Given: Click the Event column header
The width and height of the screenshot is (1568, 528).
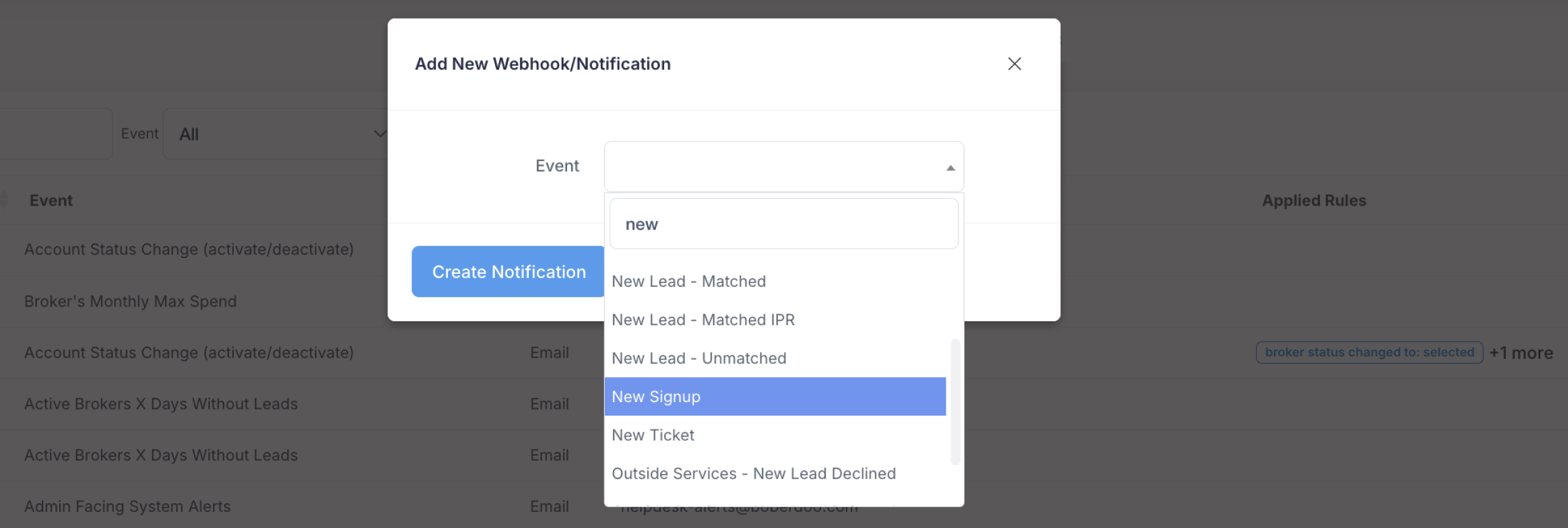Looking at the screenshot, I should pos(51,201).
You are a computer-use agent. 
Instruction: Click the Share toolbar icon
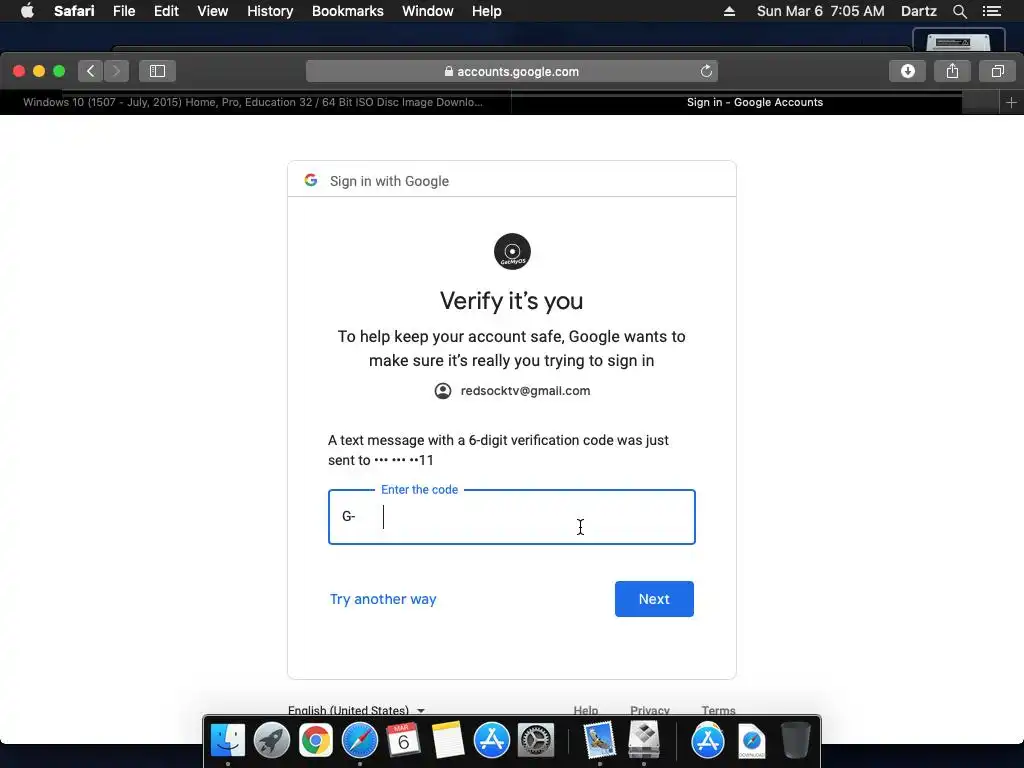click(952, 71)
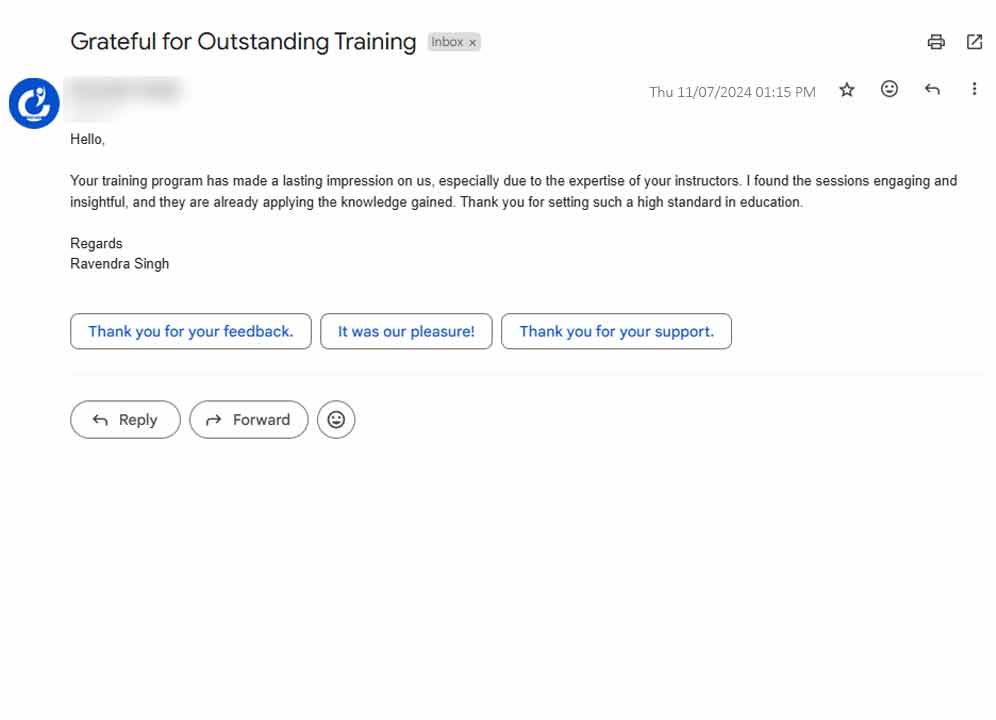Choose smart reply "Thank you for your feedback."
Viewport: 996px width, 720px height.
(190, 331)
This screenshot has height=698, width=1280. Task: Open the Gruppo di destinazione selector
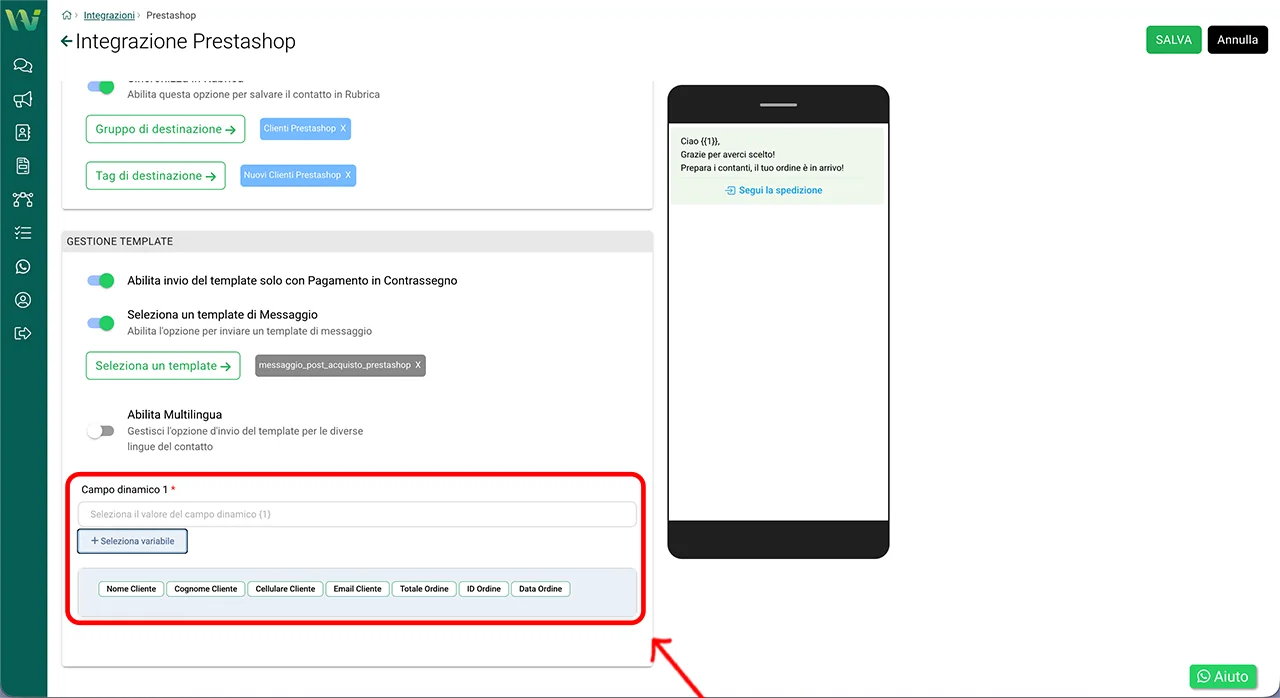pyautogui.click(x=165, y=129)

TASK TO COMPLETE:
Before answering, please find the line containing "You are a computer-use agent." above, then copy exactly from it through the last line of the entries, both included, without pictures.

TASK RESULT:
You are a computer-use agent. 
Instruction: Click the Share toolbar icon
click(952, 71)
Choose smart reply "Thank you for your feedback."
Viewport: 996px width, 720px height.
(190, 331)
This screenshot has height=698, width=1280. Task: Open the Gruppo di destinazione selector
pyautogui.click(x=165, y=129)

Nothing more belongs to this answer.